Only dir3 will be switched. why ?

# sh /tmp/tmp1
10000.00 KiB /dir
1001969264.00 KiB /dir0
1002969264.00 KiB /dir1
1005969264.00 KiB /dir2
1.87 TB /dir3

# cat /tmp/tmp1
/opt/gawk-4.1.3/bin/awk '
function calc(num,i,value){
if (num>=1024) calc(num/1024,i+1,value)
else printf "%.2f %s %s\n", num,a[i+1],value
};
BEGIN {
split("KiB MiB GiB TiB PiB EiB ZiB YiB",a)
};
{b[$1]=$2};
END{
for (i in b) {
calc(i,0,b[i])
}
}' /tmp/test


Thanks.


Dave Sines

unread,
Jun 2, 2016, 10:24:36 AM6/2/16
to
String comparison -- "1002969264" is less than "1024". This is happening
because you're invoking the calc function in the END block with a string
(array indices are strings) as its first argument.

Force numeric comparison in the calc function:

if (num + 0 >= 1024) calc(num/1024, i+1, value)

Homer Li

unread,
Jun 2, 2016, 9:56:48 PM6/2/16
to
Hi,Dave, Thank you.

Geoff Clare

unread,
Jun 3, 2016, 8:41:03 AM6/3/16
to
Dave Sines wrote:

> Homer Li <01ja...@gmail.com> wrote:
>>
>> # cat /tmp/test
>> 10000 /dir
>> 1001969264 /dir0
>> 1002969264 /dir1
>> 1005969264 /dir2
>> 2005969264 /dir3
>>
[...]
>> # cat /tmp/tmp
>> /opt/gawk-4.1.3/bin/awk '
>> function calc(num,i,value){
>> if (num>=1000) calc(num/1024,i+1,value)
>> else printf "%.2f %s %s\n", num,a[i+1],value
>> };
>> BEGIN {
>> split("KiB MiB GiB TiB PiB EiB ZiB YiB",a)
>> };
>> {b[$1]=$2};
>> END{
>> for (i in b) {
>> calc(i,0,b[i])
>> }
>> }' /tmp/test
>>
>>
>> if I modify "if (num>=1000) calc(num/1024,i+1,value)" to
>> "if (num>=1024) calc(num/1024,i+1,value)".
>>
>> Only dir3 will be switched. why ?
>
> String comparison -- "1002969264" is less than "1024". This is happening
> because you're invoking the calc function in the END block with a string
> (array indices are strings) as its first argument.
>
> Force numeric comparison in the calc function:
>
> if (num + 0 >= 1024) calc(num/1024, i+1, value)
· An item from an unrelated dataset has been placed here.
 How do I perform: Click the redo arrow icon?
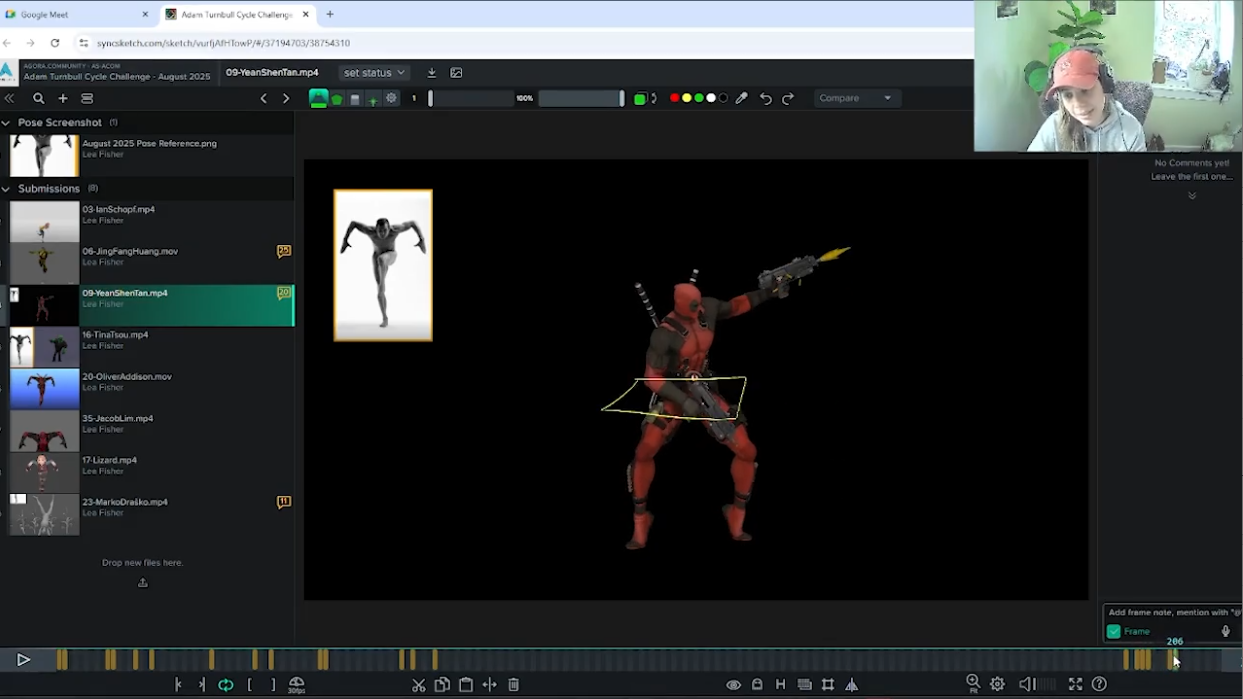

A better fix would be to use the directory name as the array index
instead of the size, as the current code will lose data if two
directories happen to have the same size. I.e.:

{b[$2]=$1}
END{
for (i in b) {
calc(b[i],0,i)
}
}' /tmp/test

Awk should automatically do a numeric comparison in this case, because
b[i] got its value from a field variable.

--
Geoff Clare <net...@gclare.org.uk>

Marc de Bourget

unread,
Jun 3, 2016, 5:49:47 PM6/3/16
to
Le vendredi 3 juin 2016 14:41:03 UTC+2, Geoff Clare a écrit :
> Dave Sines wrote:
>
Very good hint, Geoff!

One more hint: With TAWK, there is no problem with the original issue,
where num is a string (it is an array index, as Dave mentioned correctly):
function calc(num,i,value){
if (num >= 1024)
...
}

TAWK decides to make a numeric comparison. From the TAWK manual, page 45:
"If you ... compare a string with a number, TAWK will determine whether to
use numeric or string comparison. If the string consists only of a number,
with optional leading spaces or tabs and an optional + or - sign, then TAWK
converts the string to a number and performs a numeric comparison."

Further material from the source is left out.